SignalSilence® APC6 siRNA II from Cell Signaling Technology (CST) allows the researcher to specifically inhibit APC6 expression using RNA interference, a method whereby gene expression can be selectively silenced through the delivery of double stranded RNA molecules into the cell. All SignalSilence® siRNA products from CST are rigorously tested in-house and have been shown to reduce target protein expression by western analysis.
Quality Control
Oligonucleotide synthesis is monitored base by base through trityl analysis to ensure appropriate coupling efficiency. The oligo is subsequently purified by affinity-solid phase extraction. The annealed RNA duplex is further analyzed by mass spectrometry to verify the exact composition of the duplex. Each lot is compared to the previous lot by mass spectrometry to ensure maximum lot-to-lot consistency.
irections for Use
CST recommends transfection with 100 nM SignalSilence® APC6 siRNA II 48 to 72 hours prior to cell lysis.
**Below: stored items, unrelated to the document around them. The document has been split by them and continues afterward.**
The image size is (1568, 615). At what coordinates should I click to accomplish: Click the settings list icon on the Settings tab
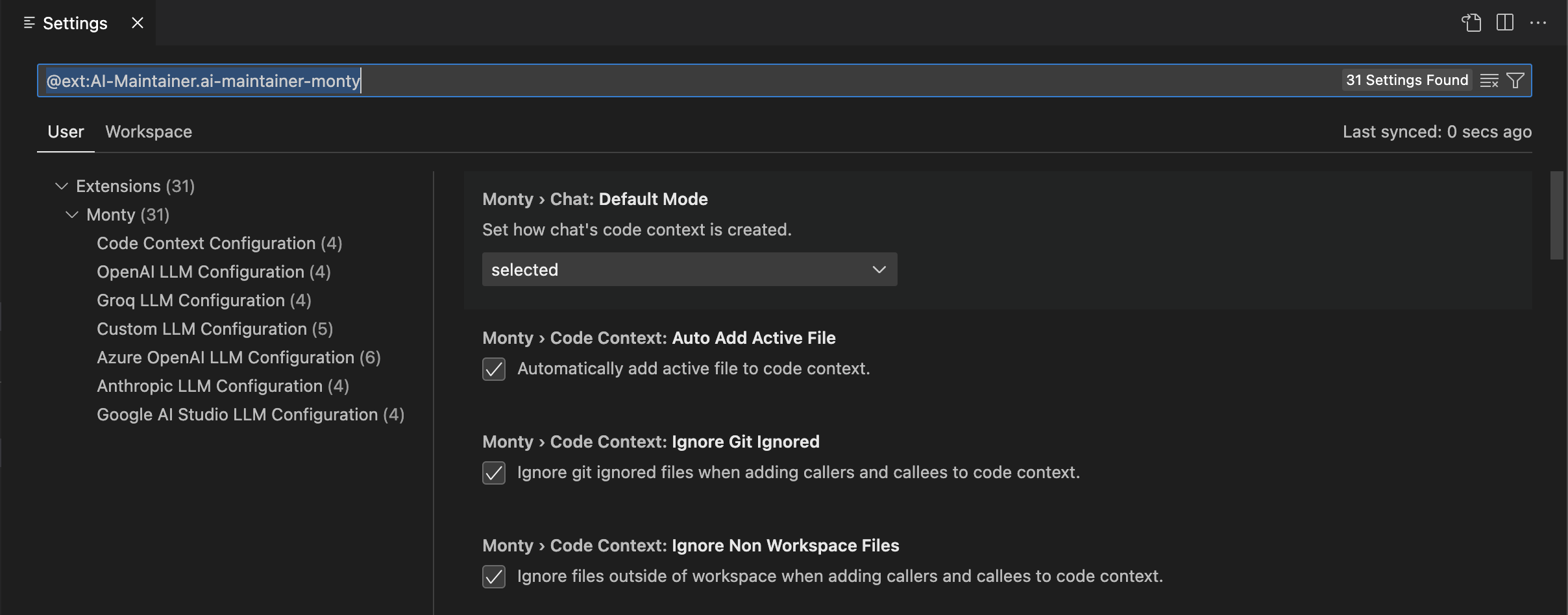pyautogui.click(x=30, y=23)
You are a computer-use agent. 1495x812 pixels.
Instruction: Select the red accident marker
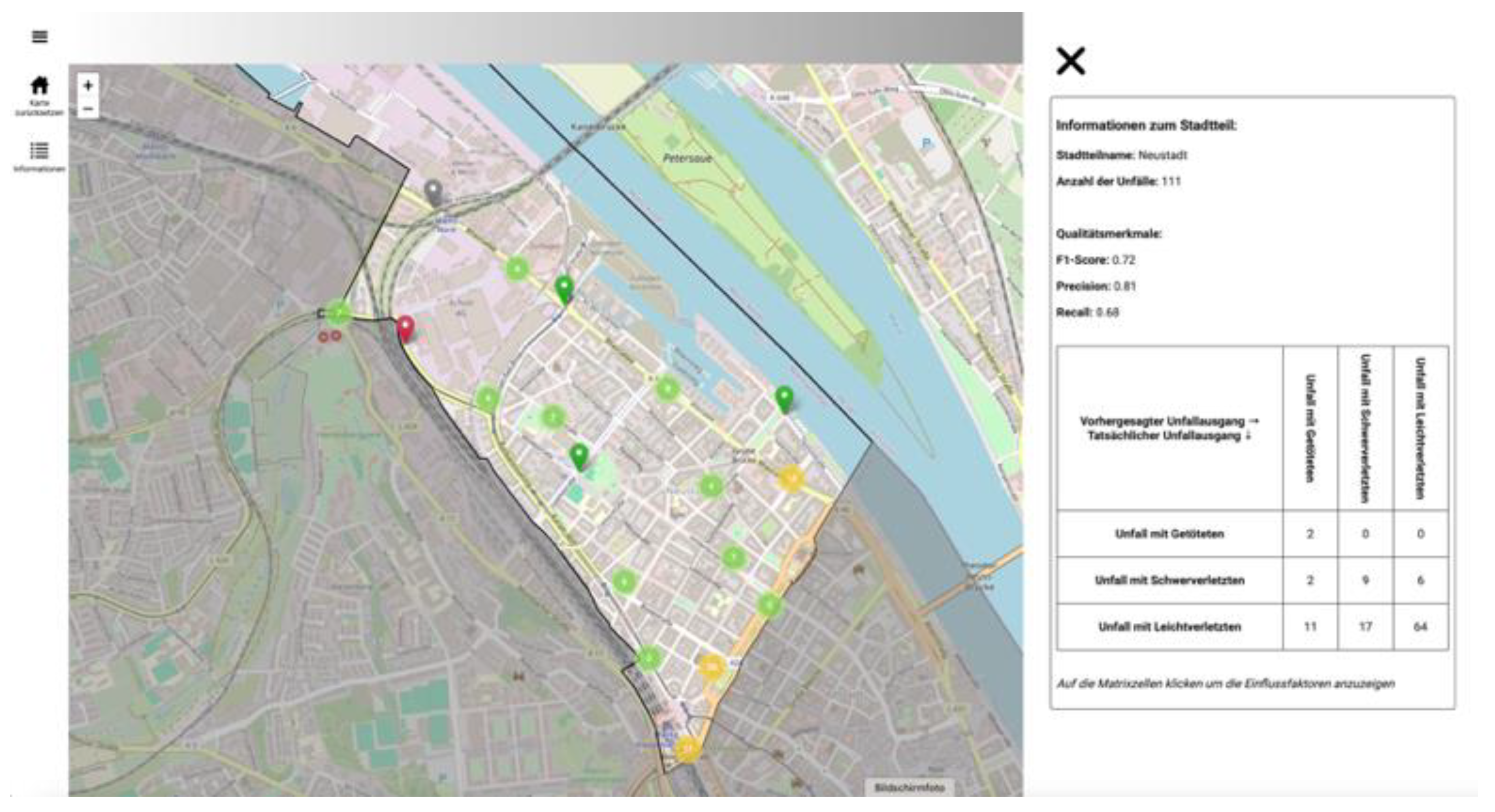point(405,328)
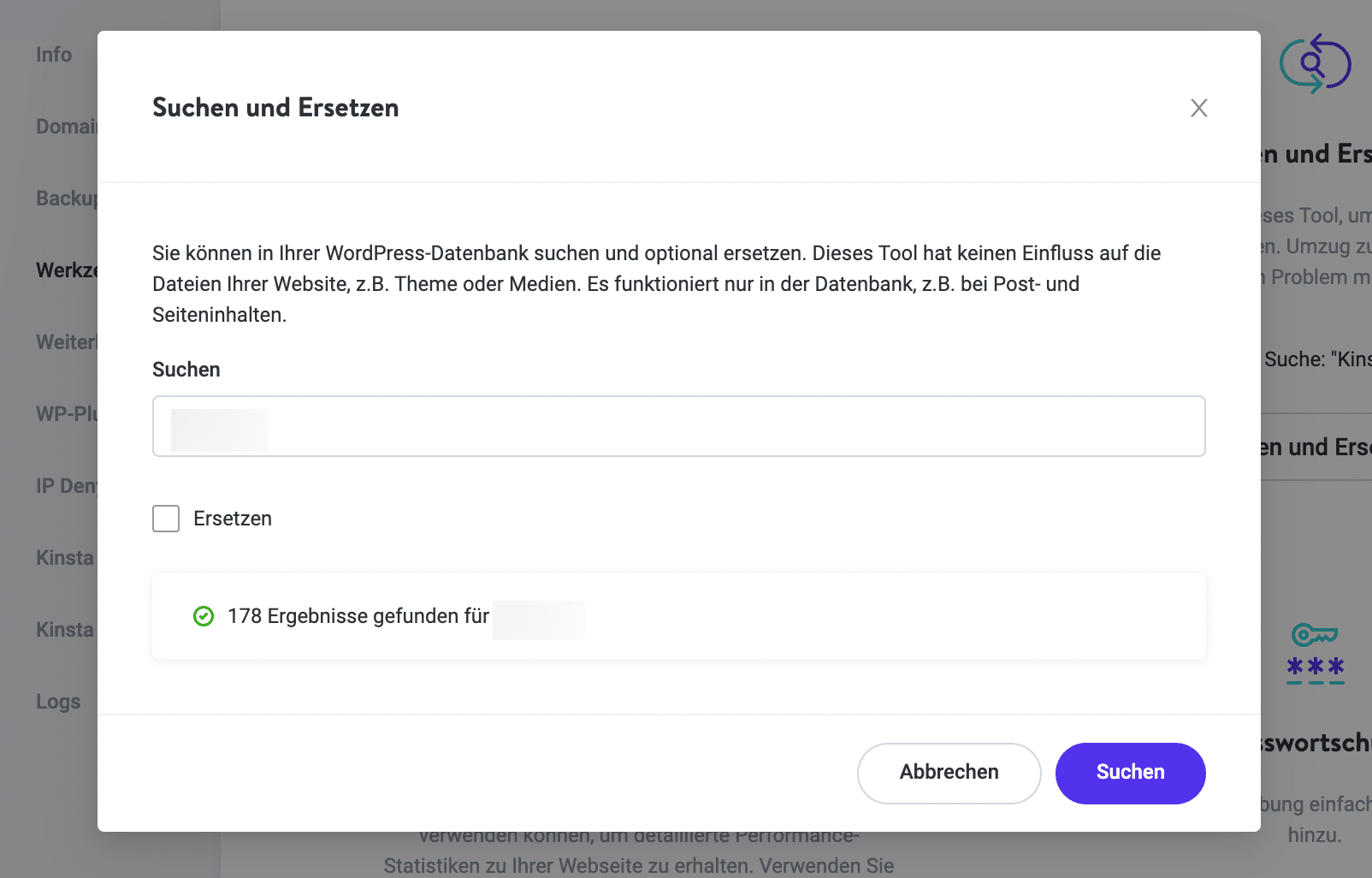Open the second Kinsta sidebar entry

pos(64,629)
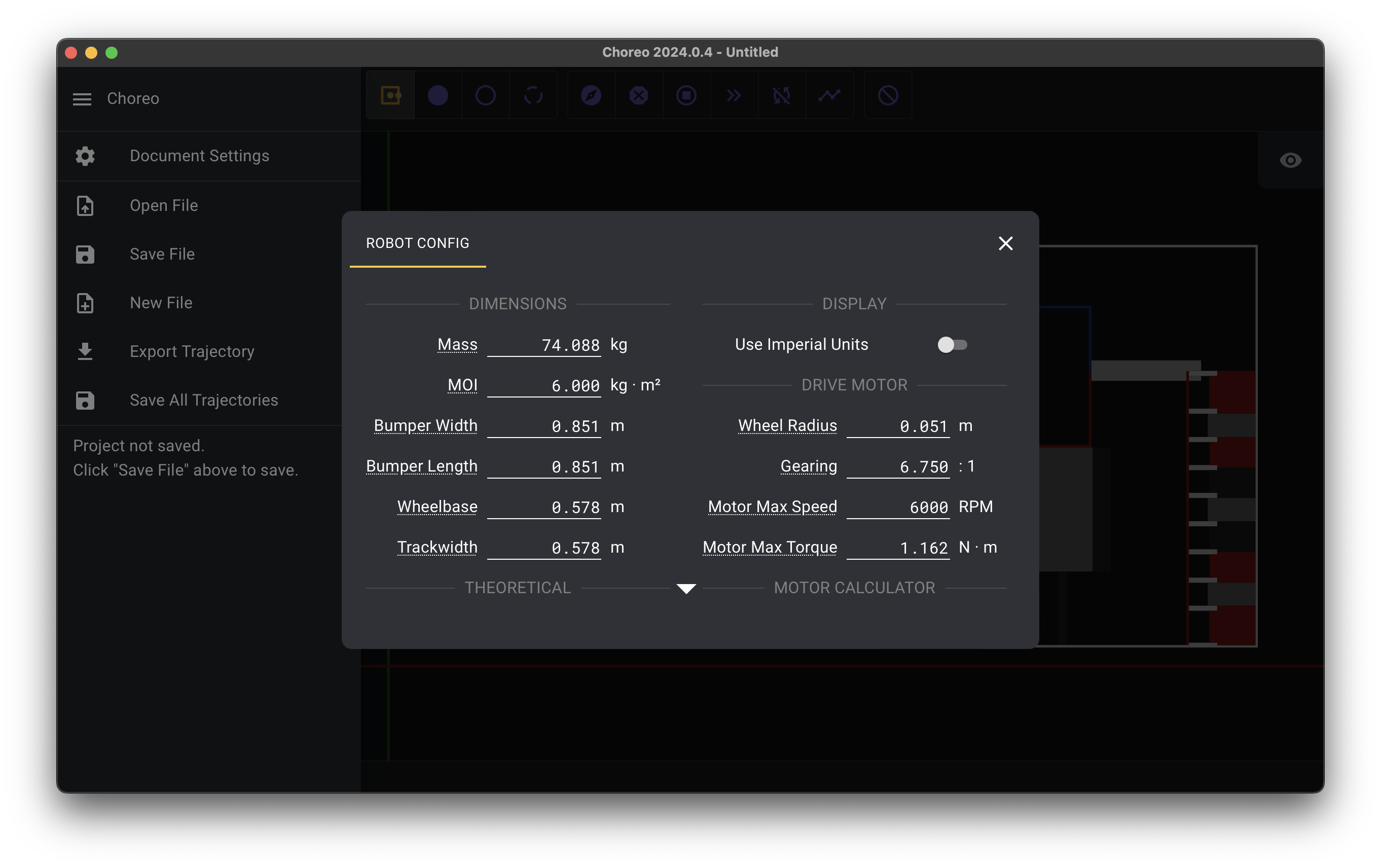1381x868 pixels.
Task: Select the Pose Waypoint tool
Action: click(x=390, y=95)
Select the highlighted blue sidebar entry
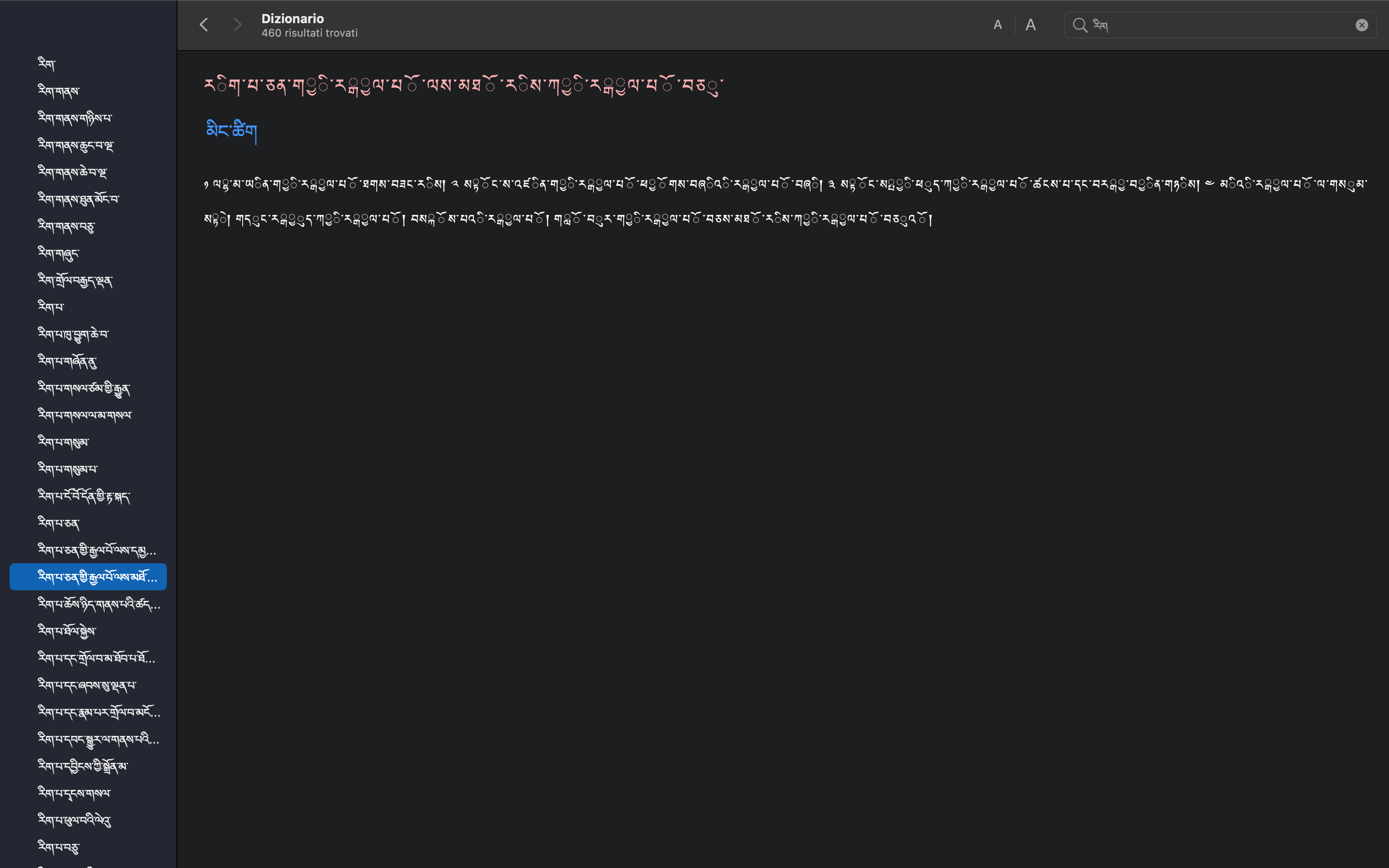 (88, 576)
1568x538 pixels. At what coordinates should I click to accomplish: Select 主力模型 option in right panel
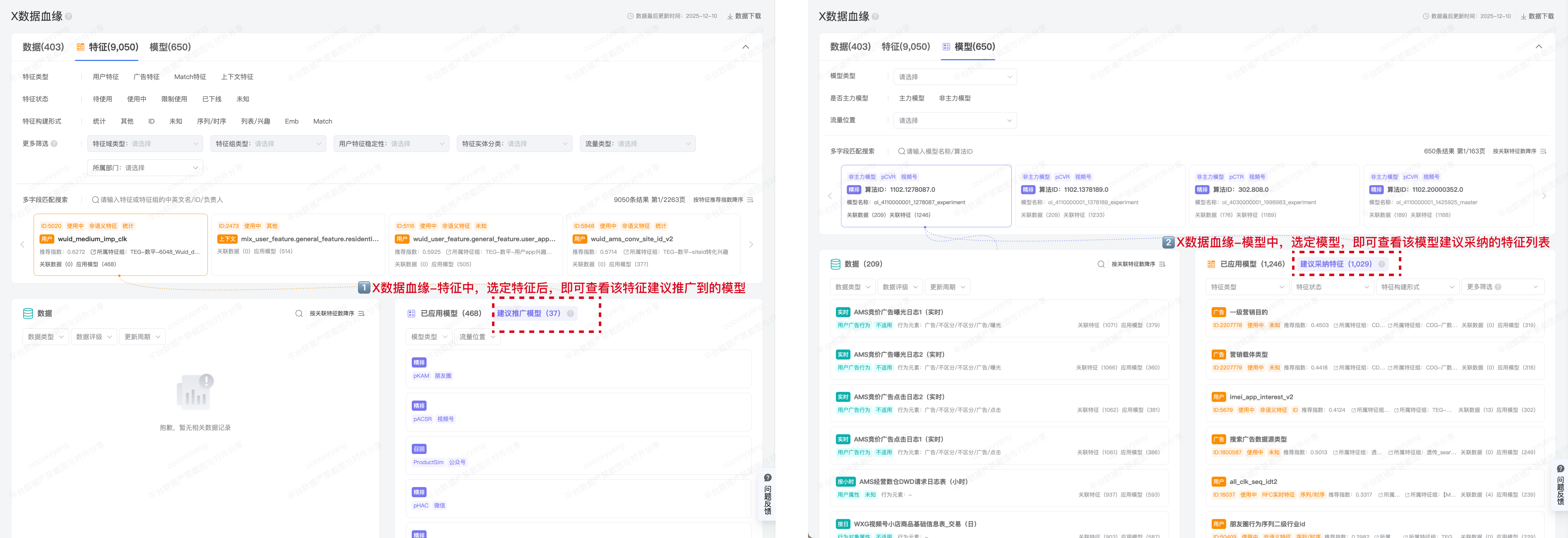click(911, 98)
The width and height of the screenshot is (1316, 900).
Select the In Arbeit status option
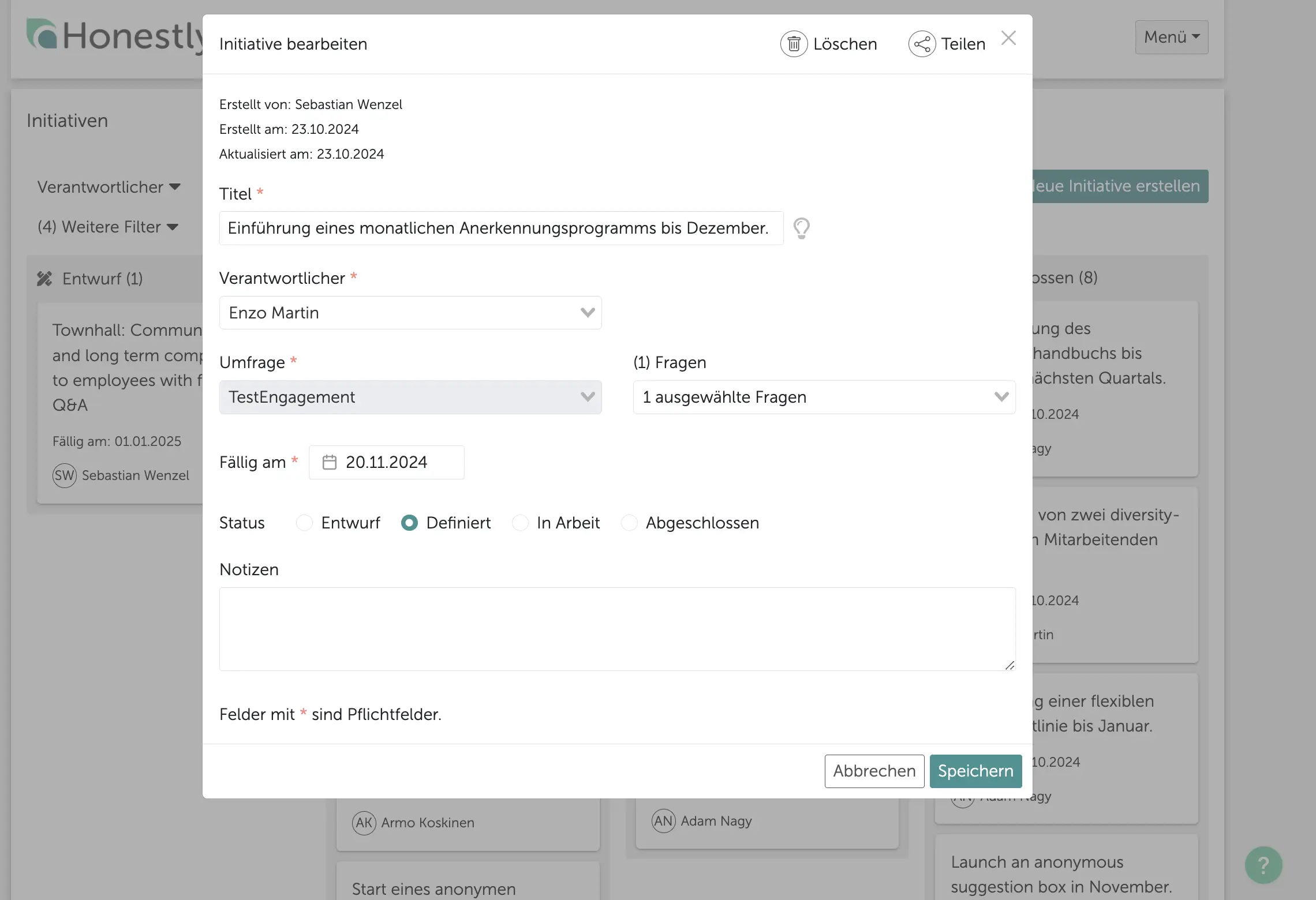pyautogui.click(x=520, y=523)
For transfection procedure, follow protocol provided by the transfection reagent manufacturer. Please feel free to contact CST with any questions on use.
Background
The Adenomatous Polyposis Coli (APC) tumor suppressor gene is mutated in most familial and sporadic colorectal cancers and encodes a large cytoplasmic protein that is implicated in cell migration, cell adhesion, and proliferation (1). APC binds directly to microtubules and lack of APC leads to defective mitotic spindles and aneuploidy due to missegregation of chromosomes (2). APC is well characterized as a scaffolding protein, binds to β-catenin, and is involved in the regulation of its intracellular concentration. In the absence of a Wnt signal, GSK-3β phosphorylates all three members of the APC-β-catenin-axin complex and this phosphorylation of β-catenin creates a recognition site for ubiquitin, the signal for proteasome-mediated degradation. In the presence of a Wnt signal, dishevelled inactivates GSK-3β and β-catenin coordinates gene transcription of proteins important for the control of cell cycle progression and proliferation, such as cyclin D1 and c-Myc (3).